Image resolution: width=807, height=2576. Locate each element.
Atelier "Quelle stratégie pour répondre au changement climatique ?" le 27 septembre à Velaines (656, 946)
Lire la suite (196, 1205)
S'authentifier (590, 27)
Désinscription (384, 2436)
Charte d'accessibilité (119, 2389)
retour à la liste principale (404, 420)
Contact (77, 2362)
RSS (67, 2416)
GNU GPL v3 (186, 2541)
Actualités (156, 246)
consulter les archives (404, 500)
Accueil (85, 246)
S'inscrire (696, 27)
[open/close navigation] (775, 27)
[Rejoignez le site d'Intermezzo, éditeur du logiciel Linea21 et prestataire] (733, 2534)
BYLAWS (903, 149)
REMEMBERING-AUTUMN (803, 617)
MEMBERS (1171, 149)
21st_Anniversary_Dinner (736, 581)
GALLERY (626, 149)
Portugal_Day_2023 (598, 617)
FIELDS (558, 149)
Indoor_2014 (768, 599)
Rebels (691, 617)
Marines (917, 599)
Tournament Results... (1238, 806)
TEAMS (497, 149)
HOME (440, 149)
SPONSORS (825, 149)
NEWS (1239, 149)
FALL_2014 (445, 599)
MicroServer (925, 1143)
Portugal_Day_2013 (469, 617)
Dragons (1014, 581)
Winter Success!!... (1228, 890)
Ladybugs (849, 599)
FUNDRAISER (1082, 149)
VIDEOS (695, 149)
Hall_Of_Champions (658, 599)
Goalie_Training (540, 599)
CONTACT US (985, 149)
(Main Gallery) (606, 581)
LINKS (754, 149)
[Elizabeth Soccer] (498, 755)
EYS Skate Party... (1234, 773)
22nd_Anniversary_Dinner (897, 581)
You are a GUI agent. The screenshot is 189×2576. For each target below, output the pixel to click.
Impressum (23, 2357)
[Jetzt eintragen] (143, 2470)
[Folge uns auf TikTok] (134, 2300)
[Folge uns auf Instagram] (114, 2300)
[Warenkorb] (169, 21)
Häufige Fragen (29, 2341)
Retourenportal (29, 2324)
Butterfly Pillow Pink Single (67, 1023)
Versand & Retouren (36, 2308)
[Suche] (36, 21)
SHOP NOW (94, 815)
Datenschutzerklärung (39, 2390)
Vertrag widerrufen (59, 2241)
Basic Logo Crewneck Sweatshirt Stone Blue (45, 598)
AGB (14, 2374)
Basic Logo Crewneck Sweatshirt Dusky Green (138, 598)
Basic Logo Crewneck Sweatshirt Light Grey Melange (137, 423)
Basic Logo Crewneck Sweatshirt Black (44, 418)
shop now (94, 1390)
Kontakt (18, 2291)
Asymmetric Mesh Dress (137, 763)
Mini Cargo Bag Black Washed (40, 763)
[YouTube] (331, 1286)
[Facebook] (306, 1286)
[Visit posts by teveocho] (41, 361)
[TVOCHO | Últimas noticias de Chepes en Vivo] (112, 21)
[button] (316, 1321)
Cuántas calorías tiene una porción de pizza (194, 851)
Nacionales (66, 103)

# # #

#### PROBLEM DESCRIPTION
In full and exactly, transcribe the material above.

#### PROBLEM SOLUTION
Image resolution: width=807, height=2576. Locate each element.
Atelier "Quelle stratégie pour répondre au changement climatique ?" le 27 septembre à Velaines (656, 946)
Lire la suite (196, 1205)
S'authentifier (590, 27)
Désinscription (384, 2436)
Charte d'accessibilité (119, 2389)
retour à la liste principale (404, 420)
Contact (77, 2362)
RSS (67, 2416)
GNU GPL v3 (186, 2541)
Actualités (156, 246)
consulter les archives (404, 500)
Accueil (85, 246)
S'inscrire (696, 27)
[open/close navigation] (775, 27)
[Rejoignez le site d'Intermezzo, éditeur du logiciel Linea21 et prestataire] (733, 2534)
BYLAWS (903, 149)
REMEMBERING-AUTUMN (803, 617)
MEMBERS (1171, 149)
21st_Anniversary_Dinner (736, 581)
GALLERY (626, 149)
Portugal_Day_2023 (598, 617)
FIELDS (558, 149)
Indoor_2014 (768, 599)
Rebels (691, 617)
Marines (917, 599)
Tournament Results... (1238, 806)
TEAMS (497, 149)
HOME (440, 149)
SPONSORS (825, 149)
NEWS (1239, 149)
FALL_2014 (445, 599)
MicroServer (925, 1143)
Portugal_Day_2013 (469, 617)
Dragons (1014, 581)
Winter Success!!... (1228, 890)
Ladybugs (849, 599)
FUNDRAISER (1082, 149)
VIDEOS (695, 149)
Hall_Of_Champions (658, 599)
Goalie_Training (540, 599)
CONTACT US (985, 149)
(Main Gallery) (606, 581)
LINKS (754, 149)
[Elizabeth Soccer] (498, 755)
EYS Skate Party... (1234, 773)
22nd_Anniversary_Dinner (897, 581)
You are a GUI agent. The screenshot is 189×2576. For each target below, output the pixel to click.
Impressum (23, 2357)
[Jetzt eintragen] (143, 2470)
[Folge uns auf TikTok] (134, 2300)
[Folge uns auf Instagram] (114, 2300)
[Warenkorb] (169, 21)
Häufige Fragen (29, 2341)
Retourenportal (29, 2324)
Butterfly Pillow Pink Single (67, 1023)
Versand & Retouren (36, 2308)
[Suche] (36, 21)
SHOP NOW (94, 815)
Datenschutzerklärung (39, 2390)
Vertrag widerrufen (59, 2241)
Basic Logo Crewneck Sweatshirt Stone Blue (45, 598)
AGB (14, 2374)
Basic Logo Crewneck Sweatshirt Dusky Green (138, 598)
Basic Logo Crewneck Sweatshirt Light Grey Melange (137, 423)
Basic Logo Crewneck Sweatshirt Black (44, 418)
shop now (94, 1390)
Kontakt (18, 2291)
Asymmetric Mesh Dress (137, 763)
Mini Cargo Bag Black Washed (40, 763)
[YouTube] (331, 1286)
[Facebook] (306, 1286)
[Visit posts by teveocho] (41, 361)
[TVOCHO | Últimas noticias de Chepes en Vivo] (112, 21)
[button] (316, 1321)
Cuántas calorías tiene una porción de pizza (194, 851)
Nacionales (66, 103)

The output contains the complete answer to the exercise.